A person I admire? Sen-Sen, the lady who works at the store across the street. She didn’t give up on me. She opened me up to church. She would give me gifts on my birthday, I never got gifts for my birthday before. She would help me with money for my meds. Also, the lady who works at CB2, she never fails to help. She invited me to her house on Thanksgiving.

Oh, this is Michael from the jewelry store over there. She hails an older man crossing the street, who greets her back. He’s another one. I was so dirty and nasty and filthy; dirty clothes, dirty hair, dirty nails. He lifted me up. Because of him, I told myself, I’m gonna make him proud! I went into a program. Got back respect for myself. And I keep fightin’!

Not an hour later, she lights up when a man and two women, one dressed in nurses’ scrubs, stop to greet her. See these people here? This woman here, she saved me, God bless her! She helped me when I was still covered in dirt. The three work at a nearby Kaiser facility, they explain. ‘It’s a pleasure to know her,’ the man says and they continue on their way.

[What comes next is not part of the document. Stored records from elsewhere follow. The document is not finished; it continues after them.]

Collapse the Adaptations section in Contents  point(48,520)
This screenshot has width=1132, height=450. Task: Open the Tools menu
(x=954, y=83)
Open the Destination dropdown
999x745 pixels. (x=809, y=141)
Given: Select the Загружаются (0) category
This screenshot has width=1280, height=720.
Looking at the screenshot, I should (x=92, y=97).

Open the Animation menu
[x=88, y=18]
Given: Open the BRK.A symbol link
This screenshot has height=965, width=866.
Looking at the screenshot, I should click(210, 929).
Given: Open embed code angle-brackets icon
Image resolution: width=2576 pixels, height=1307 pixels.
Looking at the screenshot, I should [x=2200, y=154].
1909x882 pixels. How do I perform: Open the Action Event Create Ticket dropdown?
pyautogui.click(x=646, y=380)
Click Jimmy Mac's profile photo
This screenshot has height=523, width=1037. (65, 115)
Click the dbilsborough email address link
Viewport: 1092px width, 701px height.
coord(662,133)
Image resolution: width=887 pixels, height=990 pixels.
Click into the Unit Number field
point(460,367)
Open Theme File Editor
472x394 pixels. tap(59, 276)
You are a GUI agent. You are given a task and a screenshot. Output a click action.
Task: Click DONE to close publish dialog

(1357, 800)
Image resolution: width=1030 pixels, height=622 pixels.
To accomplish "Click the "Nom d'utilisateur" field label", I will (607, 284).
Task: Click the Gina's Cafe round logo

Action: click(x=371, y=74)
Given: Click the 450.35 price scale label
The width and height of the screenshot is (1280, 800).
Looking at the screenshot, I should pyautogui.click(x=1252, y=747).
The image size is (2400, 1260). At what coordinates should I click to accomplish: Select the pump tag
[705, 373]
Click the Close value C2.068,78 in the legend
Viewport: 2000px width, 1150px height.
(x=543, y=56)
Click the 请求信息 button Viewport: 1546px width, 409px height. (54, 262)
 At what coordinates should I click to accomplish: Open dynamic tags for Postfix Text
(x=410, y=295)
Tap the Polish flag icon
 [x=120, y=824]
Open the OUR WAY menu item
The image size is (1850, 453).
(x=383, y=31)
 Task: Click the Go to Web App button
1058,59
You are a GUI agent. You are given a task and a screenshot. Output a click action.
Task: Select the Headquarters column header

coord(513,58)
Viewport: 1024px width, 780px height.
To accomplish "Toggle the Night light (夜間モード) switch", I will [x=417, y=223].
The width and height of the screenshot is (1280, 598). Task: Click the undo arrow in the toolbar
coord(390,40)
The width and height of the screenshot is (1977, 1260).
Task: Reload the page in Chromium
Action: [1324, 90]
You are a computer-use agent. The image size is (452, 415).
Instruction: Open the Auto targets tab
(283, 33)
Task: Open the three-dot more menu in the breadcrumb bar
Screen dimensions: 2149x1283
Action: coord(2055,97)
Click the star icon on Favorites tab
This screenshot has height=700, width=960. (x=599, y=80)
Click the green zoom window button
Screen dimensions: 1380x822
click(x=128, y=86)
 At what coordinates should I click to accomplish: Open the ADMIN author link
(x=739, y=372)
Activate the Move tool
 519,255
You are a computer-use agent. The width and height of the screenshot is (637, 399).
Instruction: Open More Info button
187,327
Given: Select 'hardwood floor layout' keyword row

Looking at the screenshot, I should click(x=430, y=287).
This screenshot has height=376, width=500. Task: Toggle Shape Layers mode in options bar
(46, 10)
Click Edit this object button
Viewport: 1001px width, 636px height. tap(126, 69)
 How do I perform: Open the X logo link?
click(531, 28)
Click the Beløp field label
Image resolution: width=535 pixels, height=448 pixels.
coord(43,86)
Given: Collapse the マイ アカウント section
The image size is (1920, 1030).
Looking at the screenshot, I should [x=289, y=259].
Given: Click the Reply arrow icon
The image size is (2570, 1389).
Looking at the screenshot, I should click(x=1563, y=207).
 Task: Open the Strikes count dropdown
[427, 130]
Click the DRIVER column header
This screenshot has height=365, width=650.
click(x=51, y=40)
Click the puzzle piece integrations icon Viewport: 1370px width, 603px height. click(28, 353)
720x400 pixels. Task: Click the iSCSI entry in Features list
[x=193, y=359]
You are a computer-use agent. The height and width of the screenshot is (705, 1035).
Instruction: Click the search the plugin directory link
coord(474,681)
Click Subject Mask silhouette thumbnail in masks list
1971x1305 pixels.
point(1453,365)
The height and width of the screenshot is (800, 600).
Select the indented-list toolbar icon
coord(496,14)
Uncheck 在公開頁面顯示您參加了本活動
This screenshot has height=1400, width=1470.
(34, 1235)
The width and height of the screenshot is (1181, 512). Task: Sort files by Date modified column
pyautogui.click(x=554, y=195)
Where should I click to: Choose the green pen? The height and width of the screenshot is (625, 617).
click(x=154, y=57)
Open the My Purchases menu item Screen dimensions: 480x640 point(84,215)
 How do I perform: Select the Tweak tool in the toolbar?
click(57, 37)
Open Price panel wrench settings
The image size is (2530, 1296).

I’ve been here on this Street for years, I know many people. So many. These are my real friends, they never let me go hungry. Before, I didn’t have that, but now I know where I can go. This is my family, right here! Yeah! She hails a man from across the street, ‘I’m having a big day, baby!’ She calls out. The man smiles, she turns back and says, ‘His wife owns Café Rogue, also good people!’